Nicole Perkins, a mother of three who lives on Chicago’s South Side, said it was intimidating to send her children back to school.
Two of her children tested positive for coronavirus shortly before the winter break, and she said she did not trust safety precautions in the area. She said the union vote was an act of courage.
Ms. Perkins, who pays her sister to look after her children when teaching is done remotely, said there are benefits when the children remain in the classroom. “But should these benefits come at the cost of their lives or the long-term side effects of Covid?” she said.
Shelley Davis, whose eldest daughter was a high school student, said that while she believed teachers’ views were important — her mother is a Chicago union member — she hoped the district would find some compromise to keep children in school.

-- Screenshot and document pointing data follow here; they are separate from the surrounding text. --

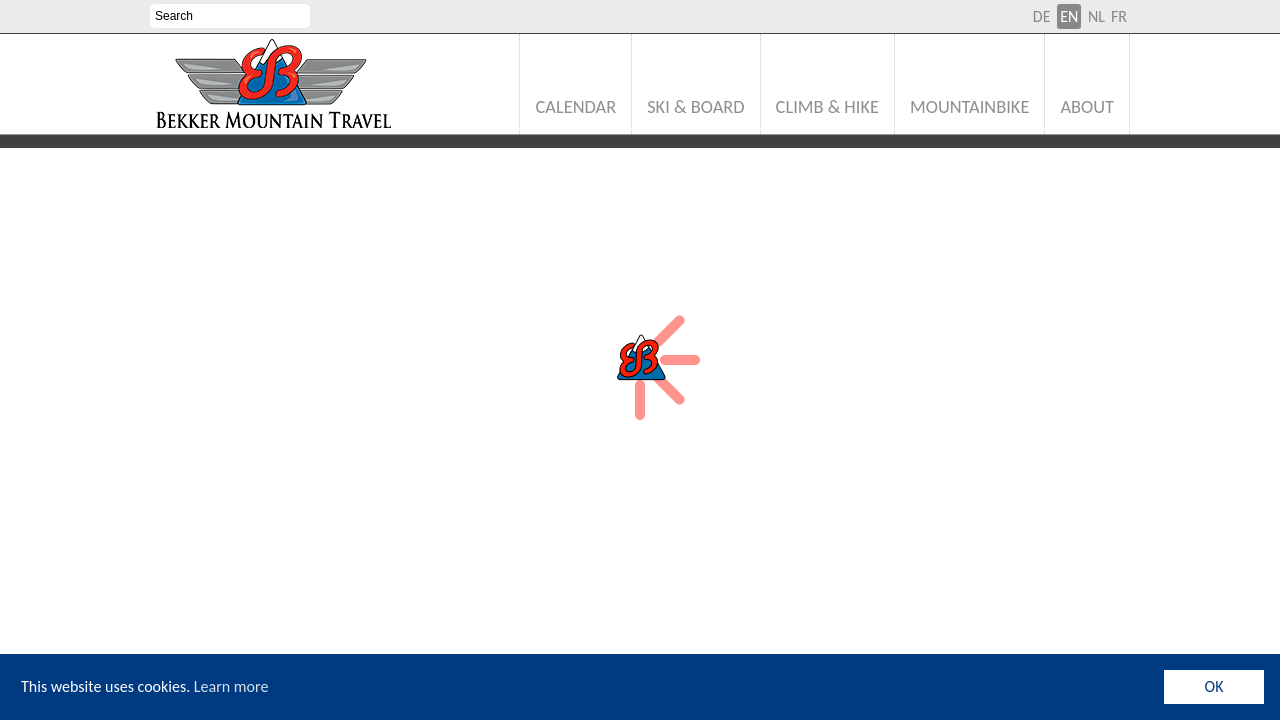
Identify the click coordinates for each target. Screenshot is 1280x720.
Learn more (231, 686)
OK (1214, 686)
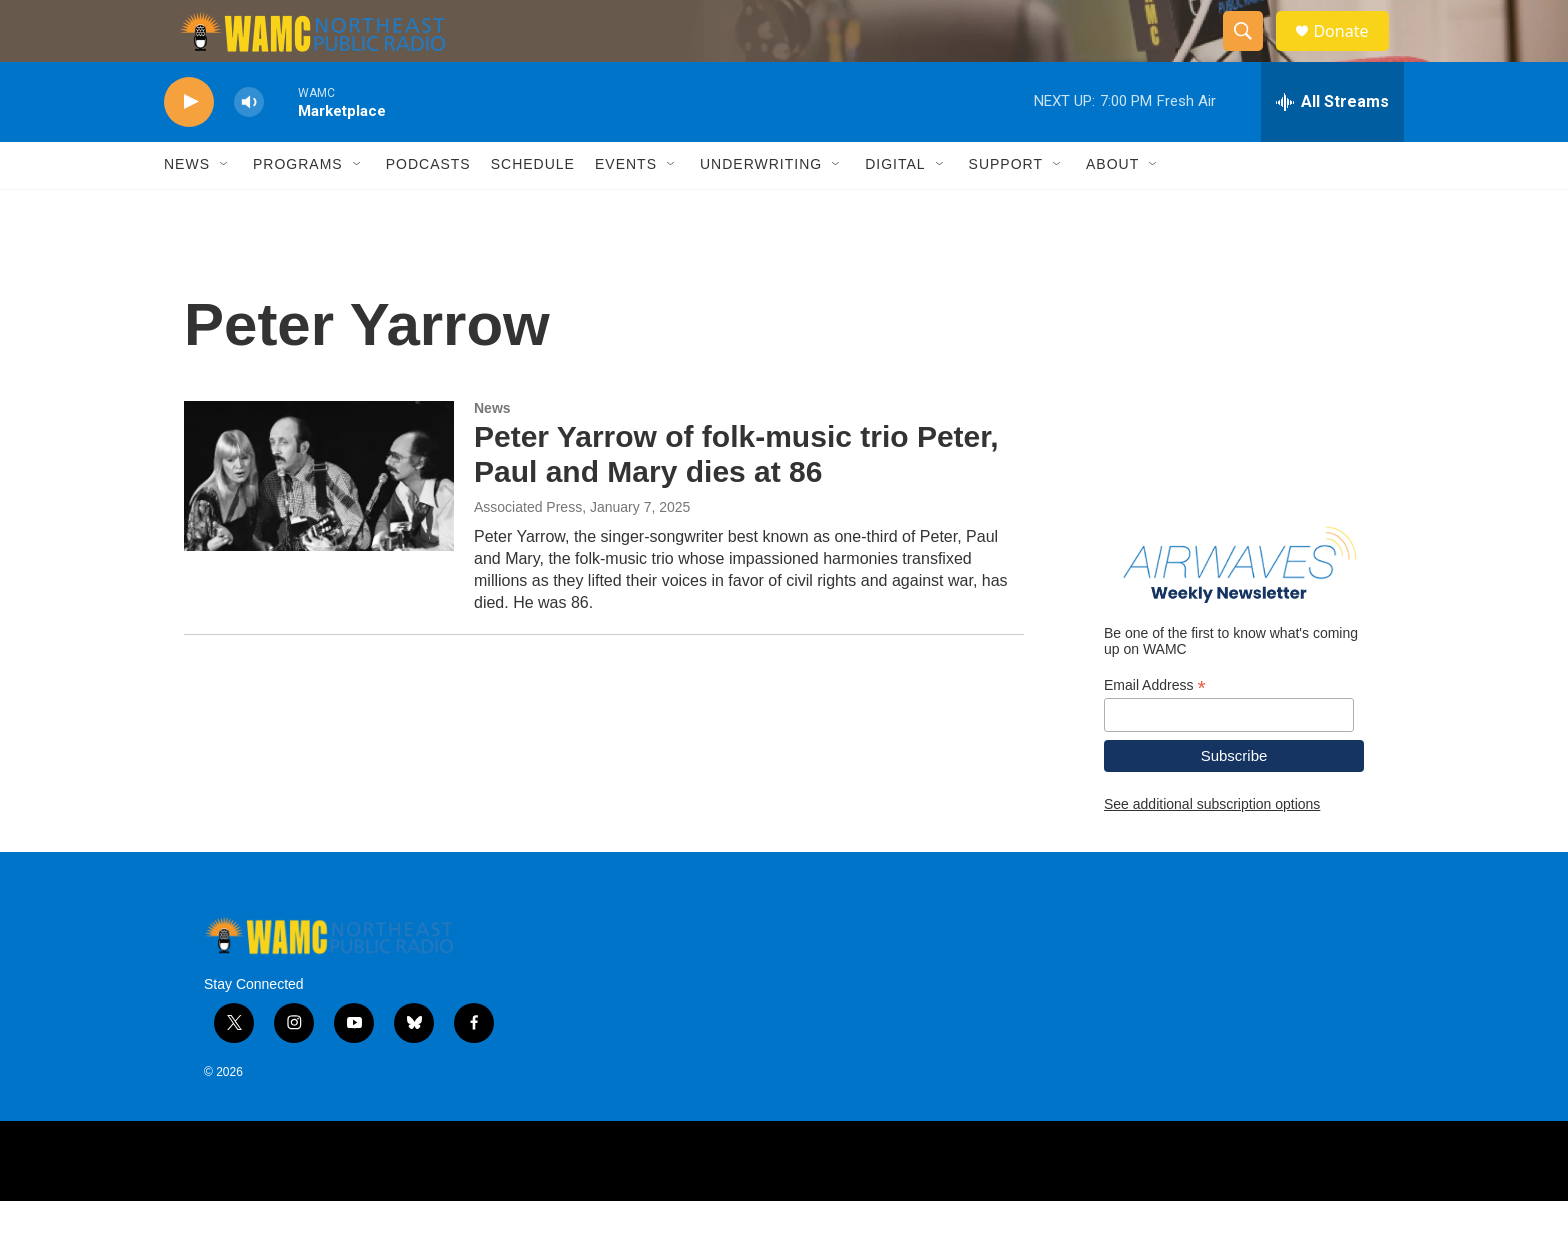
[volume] (249, 145)
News (187, 208)
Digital (895, 208)
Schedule (533, 208)
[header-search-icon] (1252, 53)
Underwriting (761, 208)
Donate (1353, 52)
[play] (189, 145)
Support (1006, 208)
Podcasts (428, 208)
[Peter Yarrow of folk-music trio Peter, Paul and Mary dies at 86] (319, 519)
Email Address (1155, 728)
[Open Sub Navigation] (225, 208)
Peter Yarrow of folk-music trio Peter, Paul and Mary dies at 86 (736, 498)
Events (626, 208)
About (1112, 208)
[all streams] (1332, 145)
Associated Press (528, 550)
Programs (298, 208)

Ms Davis, who runs an institution, is also concerned about what students might lose socially if they return to distance learning. “It kind of breaks my heart,” she said. “They are having a different childhood than I can imagine.”
Maria Haden, who represents a diverse Northside wing of Chicago City Council, said she was concerned about the long-term impact of the recurring labor dispute and said she hoped Mr. Martinez, who is new to the position, would take a different approach than his predecessors.
Relations between the Federation and City Council were extraordinarily tense for a decade, spanning through the periods of Mrs. Lightfoot and her predecessor, Rahm Emanuel. In 2019, months before the outbreak of the pandemic, teachers went on strike for 11 days and extracted concessions from Ms Lightfoot regarding wages, class size and support staff. A year ago, when schools first returned to in-person tutoring, the city and union were engaged in weeks of tense negotiations.
“Having these public head-butting sessions is really bad, I think, for Chicago public schools in general,” Ms. Haden said. “People expect us to get over ourselves, to get over our really strong need to be just right or not be seen as giving in to demands,” she added.
Julia Heyward Contribute to the preparation of reports.